Tick prevention is easily obtainable from any of our three Vet clinics and is a must during this time of year. There are products for both cats and dogs, we recommend Bravecto for cats and Nexgard for dogs. It is also important to remember that no product is 100% effective and thorough tick searches daily should be undertaken on your pets. Clipping your dog or cat’s coat short, especially during the tick season, makes performing tick searches much easier.

It is vital to use tick prevention products exactly as directed and most importantly, do not to use any products designed for dogs on cats as these can be extremely toxic to cats.

How To Perform A Tick Search

To perform a tick search, work your fingers through your dog or cat’s coat down to the skin and then systematically massage your fingers over the entire coat. You should concentrate on the dog or cat’s front half, especially around the neck as this is where they are more likely to occur. Attached ticks are firmly attached and feel like a hard smooth round irregularity on the surface of the skin. Make sure you check the edge of the lips, in skin folds, between the toes and in the ears.

If you think that you have found a tick, part the fur to have a closer look at it. Nipples, warts and other bumps on the skin are often mistaken for ticks and you should not attempt to remove them. Sometimes the tick has already become detached by the time that you are performing a search in which case you may only find a crater where a tick has been attached.

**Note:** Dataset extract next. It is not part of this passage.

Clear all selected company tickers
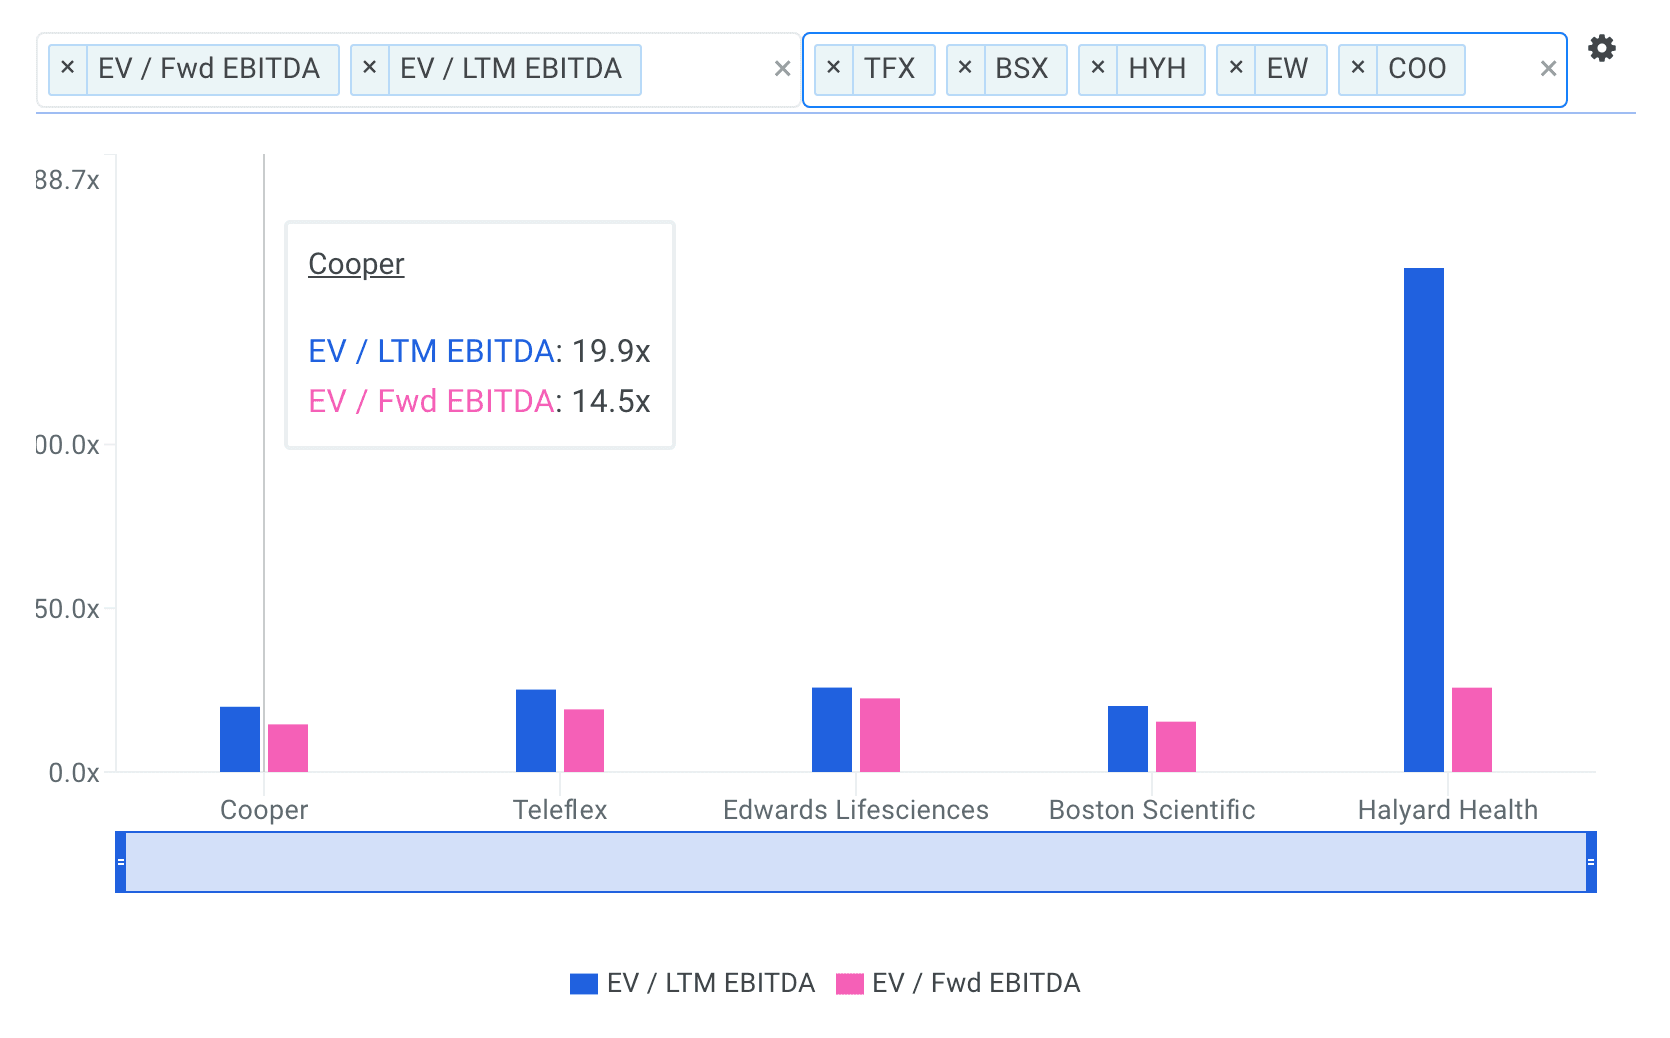click(x=1548, y=69)
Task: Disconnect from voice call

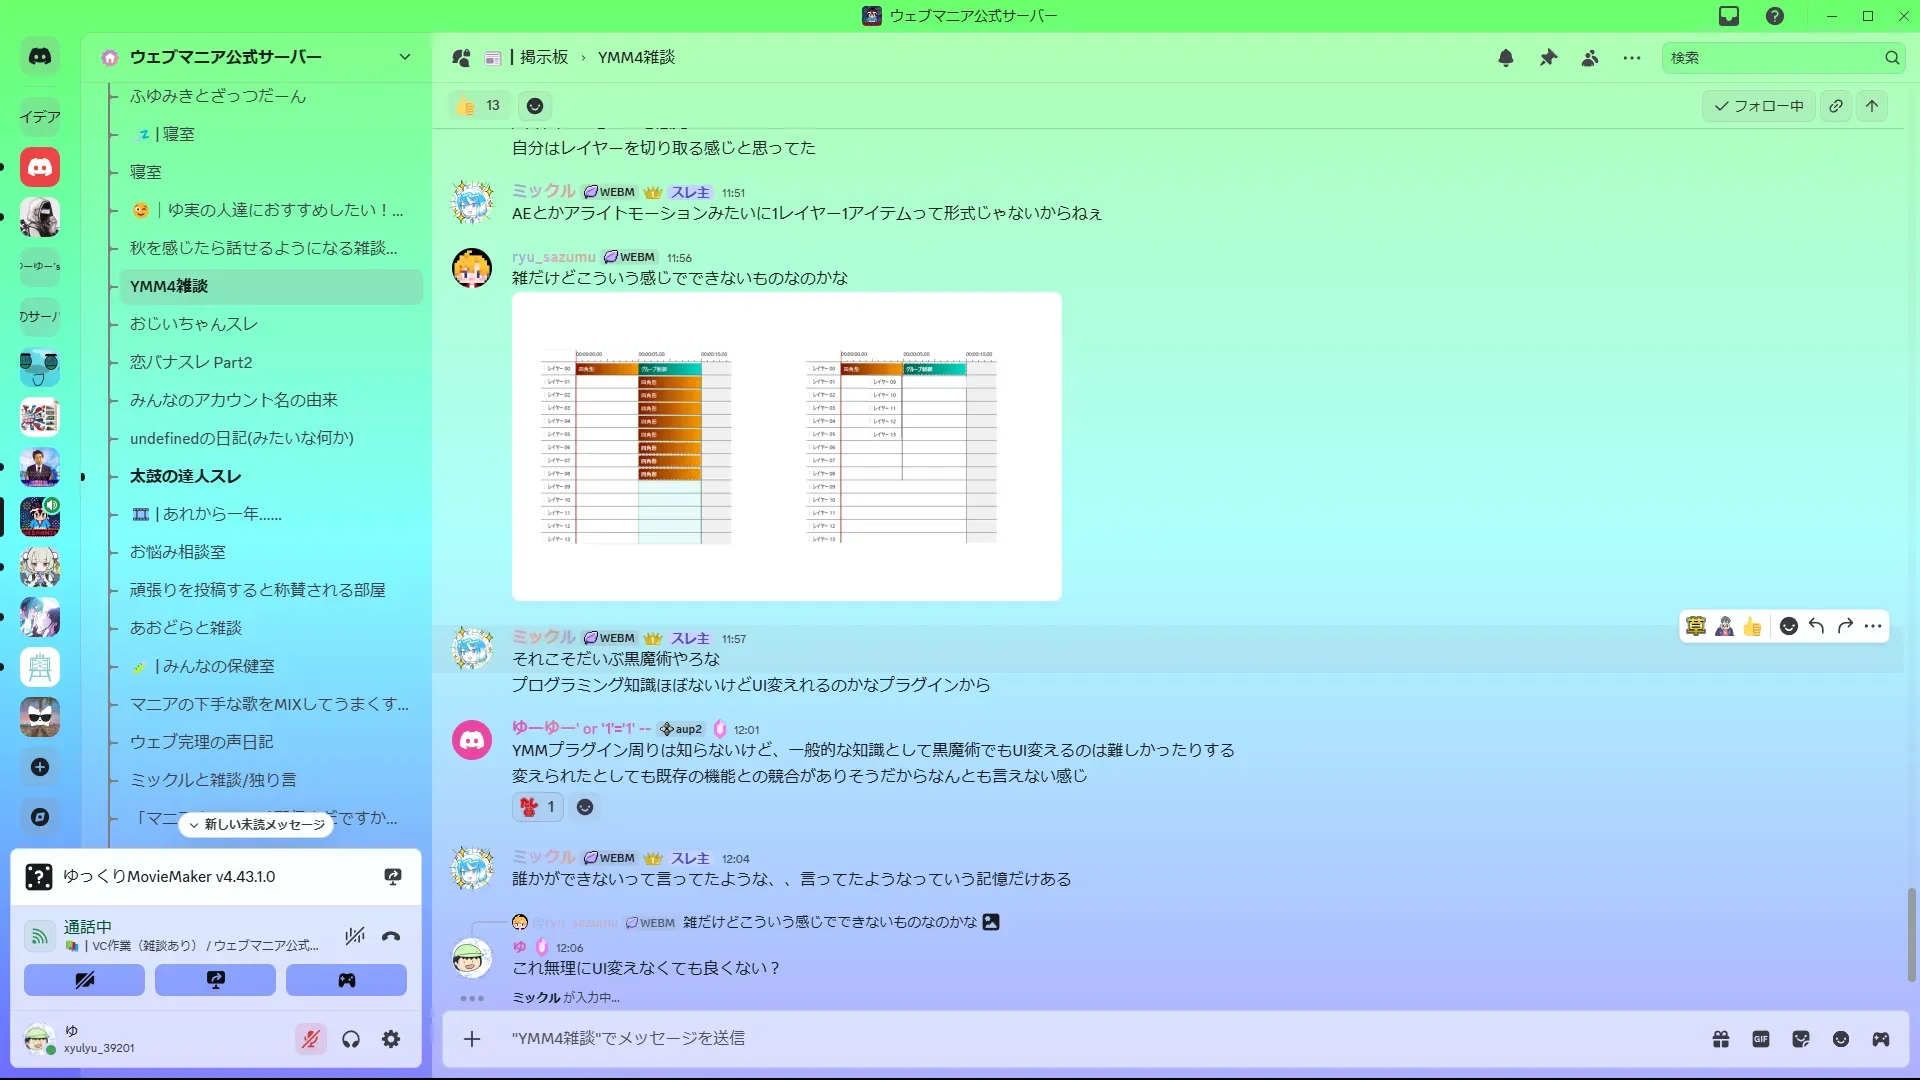Action: click(391, 936)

My Pet Has A Tick, What Should I Do Now?

If you have found a tick, you should use a tick remover to detach it from the skin. You should not apply tick treatments, alcohol, mineral oil or petroleum jelly to the tick. Even once a paralysis tick has been removed it is possible for a dog or cat that was previously unaffected to start to show signs of tick paralysis. Also dogs and cats that are showing signs of paralysis can deteriorate further even after the tick has been removed.

If you suspect that your dog or cat has tick paralysis you can reduce the risk of complications by withholding food and water before you can see a veterinarian. This is especially important if the dog or cat is regurgitating.

If your pet is showing any signs of tick paralysis, you should take him/her to a Veterinarian for treatment promptly.